Russian singer Yuri Shevchuk, who’s with the band DDT, joined the thousands who’ve been prosecuted for that offense after he criticized Putin and the violence in Ukraine during a recent show put on in Ufa, one of Russia’s largest cities. “And now people of Ukraine are being murdered. For what? Our boys are dying over there. For what? What are the goals, my friends?” Shevchuk said. He also remarked that people were dying because of “some Napoleonic plans of another Caesar of ours,” adding: “The motherland, my friends, is not the president’s ass that has to be slobbered and kissed all the time.” At least 2,029 people have been charged with that administrative offense of discrediting the Russian military since the war in Ukraine began, as recently reported by the independent Russian newspaper Novaya Gazeta.

Targeting by authorities of Russians engaged in displays of opposition to the war has been swift and widespread.

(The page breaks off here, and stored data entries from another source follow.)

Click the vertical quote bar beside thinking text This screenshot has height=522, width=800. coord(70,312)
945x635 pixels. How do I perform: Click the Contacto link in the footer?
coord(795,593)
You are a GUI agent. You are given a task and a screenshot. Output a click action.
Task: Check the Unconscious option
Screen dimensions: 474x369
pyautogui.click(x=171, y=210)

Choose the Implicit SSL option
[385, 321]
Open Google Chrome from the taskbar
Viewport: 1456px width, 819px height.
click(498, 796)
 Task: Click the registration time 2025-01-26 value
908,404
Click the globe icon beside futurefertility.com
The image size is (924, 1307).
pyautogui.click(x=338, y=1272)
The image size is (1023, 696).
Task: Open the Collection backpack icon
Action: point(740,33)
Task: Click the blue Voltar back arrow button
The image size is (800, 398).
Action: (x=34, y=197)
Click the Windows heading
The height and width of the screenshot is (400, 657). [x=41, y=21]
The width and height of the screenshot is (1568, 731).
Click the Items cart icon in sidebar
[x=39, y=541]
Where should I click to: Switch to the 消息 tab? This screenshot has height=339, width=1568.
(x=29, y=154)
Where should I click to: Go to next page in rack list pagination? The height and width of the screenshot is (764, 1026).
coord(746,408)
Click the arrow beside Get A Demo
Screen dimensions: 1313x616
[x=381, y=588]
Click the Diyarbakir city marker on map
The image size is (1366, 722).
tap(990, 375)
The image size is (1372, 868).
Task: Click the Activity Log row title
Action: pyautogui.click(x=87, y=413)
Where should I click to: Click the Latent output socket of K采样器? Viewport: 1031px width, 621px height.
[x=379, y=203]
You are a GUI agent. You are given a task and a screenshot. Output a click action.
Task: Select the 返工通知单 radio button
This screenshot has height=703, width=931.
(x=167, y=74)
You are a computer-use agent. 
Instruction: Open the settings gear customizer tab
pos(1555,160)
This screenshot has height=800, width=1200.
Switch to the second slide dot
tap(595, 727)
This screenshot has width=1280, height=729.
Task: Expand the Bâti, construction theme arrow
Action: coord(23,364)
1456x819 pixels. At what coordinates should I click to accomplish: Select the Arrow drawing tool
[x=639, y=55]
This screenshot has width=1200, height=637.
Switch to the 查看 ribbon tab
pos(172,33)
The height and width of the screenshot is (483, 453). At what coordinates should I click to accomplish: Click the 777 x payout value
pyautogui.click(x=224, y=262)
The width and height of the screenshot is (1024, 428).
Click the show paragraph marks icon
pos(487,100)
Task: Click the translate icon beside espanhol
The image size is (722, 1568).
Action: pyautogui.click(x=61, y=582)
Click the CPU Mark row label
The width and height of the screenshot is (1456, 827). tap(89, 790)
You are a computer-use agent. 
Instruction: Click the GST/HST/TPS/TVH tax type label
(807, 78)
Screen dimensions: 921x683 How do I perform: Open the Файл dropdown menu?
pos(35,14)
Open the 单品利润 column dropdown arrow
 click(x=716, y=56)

By the end of March — nearly two months ago — over 15,000 arrests had already been reported in association with anti-war protests inside Russia, and those arrested included individuals who were merely holding sheets of paper without any message. “One woman, who stood alone in Moscow’s Manezhnaya Square with a sheet saying “two words” (probably a reference to nyet voinye, “no to war” in Russian) was arrested within three seconds,” The Economist explains.

As previously reported here, there have also been repeated reports of soldiers in Russia’s military refusing to fight in the war in Ukraine — and reactions from superiors to these developments have also been harsh. According to Ukrainian intelligence, the Federal Security Service operatives associated with Russia’s 58th Combined Arms Army “decided to fill the units of the 70th Regiment with their freelance agents and informants.” The point of these security agents’ and informants’ presence was to “identify and neutralize the initiators of the refusal for participation in the war,” Ukraine said. The 70th Guards Motorized Rifle Regiment — where rebellion has been recorded — is apparently under the purview of Russia’s 58th Combined Arms Army. And the security agents’ presence isn’t the only means of Russian leadership retaliating against refusals to fight: the “most active servicemen demanding their return to the territory of Russia, hoping for their imminent death, have been sent to the most dangerous section of the front,” according to Ukraine.